<<<<

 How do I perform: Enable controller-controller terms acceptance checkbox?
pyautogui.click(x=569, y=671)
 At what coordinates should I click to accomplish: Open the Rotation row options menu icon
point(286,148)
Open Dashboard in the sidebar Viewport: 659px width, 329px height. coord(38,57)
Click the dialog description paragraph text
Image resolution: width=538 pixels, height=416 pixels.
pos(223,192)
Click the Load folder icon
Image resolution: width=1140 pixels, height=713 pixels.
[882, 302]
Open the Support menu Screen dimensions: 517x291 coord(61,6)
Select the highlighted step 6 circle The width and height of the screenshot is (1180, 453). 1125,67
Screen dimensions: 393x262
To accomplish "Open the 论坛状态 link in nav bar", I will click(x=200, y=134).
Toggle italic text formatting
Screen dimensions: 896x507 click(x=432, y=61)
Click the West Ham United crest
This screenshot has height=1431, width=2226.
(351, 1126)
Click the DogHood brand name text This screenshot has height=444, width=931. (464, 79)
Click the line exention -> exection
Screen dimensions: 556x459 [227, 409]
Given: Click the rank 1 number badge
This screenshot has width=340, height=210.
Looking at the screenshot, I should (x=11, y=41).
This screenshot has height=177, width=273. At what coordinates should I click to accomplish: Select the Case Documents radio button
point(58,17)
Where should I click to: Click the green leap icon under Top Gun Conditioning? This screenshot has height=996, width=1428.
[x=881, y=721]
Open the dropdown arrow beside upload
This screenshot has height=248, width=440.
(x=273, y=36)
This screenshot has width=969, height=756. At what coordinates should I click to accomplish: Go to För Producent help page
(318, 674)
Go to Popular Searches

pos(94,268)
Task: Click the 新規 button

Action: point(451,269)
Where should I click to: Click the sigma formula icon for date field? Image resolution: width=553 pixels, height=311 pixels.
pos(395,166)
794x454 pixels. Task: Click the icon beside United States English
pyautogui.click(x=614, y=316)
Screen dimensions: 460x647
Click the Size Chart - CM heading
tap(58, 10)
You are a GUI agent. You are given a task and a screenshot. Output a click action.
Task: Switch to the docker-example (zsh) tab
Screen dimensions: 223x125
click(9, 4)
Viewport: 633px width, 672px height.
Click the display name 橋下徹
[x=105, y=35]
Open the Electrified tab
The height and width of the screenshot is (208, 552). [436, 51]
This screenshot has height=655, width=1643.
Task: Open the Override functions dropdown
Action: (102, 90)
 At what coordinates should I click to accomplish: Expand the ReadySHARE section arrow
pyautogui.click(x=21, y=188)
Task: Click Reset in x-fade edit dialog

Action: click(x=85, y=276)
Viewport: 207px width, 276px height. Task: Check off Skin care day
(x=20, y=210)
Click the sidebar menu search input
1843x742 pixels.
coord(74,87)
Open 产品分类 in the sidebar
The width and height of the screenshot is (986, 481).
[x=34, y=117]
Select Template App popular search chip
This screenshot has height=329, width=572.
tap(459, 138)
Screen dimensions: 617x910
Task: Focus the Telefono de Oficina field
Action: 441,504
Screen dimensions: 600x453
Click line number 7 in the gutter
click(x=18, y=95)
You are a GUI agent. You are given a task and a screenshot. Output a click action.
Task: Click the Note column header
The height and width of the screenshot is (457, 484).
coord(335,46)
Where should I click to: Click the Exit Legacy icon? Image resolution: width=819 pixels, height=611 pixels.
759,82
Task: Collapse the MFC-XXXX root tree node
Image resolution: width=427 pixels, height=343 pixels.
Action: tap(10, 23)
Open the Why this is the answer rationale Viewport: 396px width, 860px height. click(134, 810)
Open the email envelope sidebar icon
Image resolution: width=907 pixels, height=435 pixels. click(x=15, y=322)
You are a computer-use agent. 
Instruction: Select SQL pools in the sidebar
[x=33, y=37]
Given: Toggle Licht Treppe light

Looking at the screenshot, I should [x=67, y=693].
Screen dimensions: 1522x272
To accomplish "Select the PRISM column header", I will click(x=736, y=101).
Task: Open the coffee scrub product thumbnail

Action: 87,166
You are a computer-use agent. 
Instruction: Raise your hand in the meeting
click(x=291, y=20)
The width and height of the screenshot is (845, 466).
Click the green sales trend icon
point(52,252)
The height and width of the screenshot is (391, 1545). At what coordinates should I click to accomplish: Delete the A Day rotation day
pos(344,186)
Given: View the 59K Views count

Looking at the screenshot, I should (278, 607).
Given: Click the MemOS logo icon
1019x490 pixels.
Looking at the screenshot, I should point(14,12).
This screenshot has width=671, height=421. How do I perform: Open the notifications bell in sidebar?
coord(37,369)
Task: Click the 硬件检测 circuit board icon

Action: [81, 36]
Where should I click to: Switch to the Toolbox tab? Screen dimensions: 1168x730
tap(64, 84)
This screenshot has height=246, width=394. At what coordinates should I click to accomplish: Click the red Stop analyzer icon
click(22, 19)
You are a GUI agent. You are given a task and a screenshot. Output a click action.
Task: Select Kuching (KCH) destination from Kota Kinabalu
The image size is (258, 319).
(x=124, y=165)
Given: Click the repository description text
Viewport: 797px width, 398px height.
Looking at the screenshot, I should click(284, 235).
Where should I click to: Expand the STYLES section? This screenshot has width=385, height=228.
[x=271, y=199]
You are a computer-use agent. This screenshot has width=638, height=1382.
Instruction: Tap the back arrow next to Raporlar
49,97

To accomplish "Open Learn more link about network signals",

>>>>

YOUR OBJECTIVE: The word "link" may appear in several lines of the data; count those lines and give only the number.

RESPONSE TO THIS TASK: 2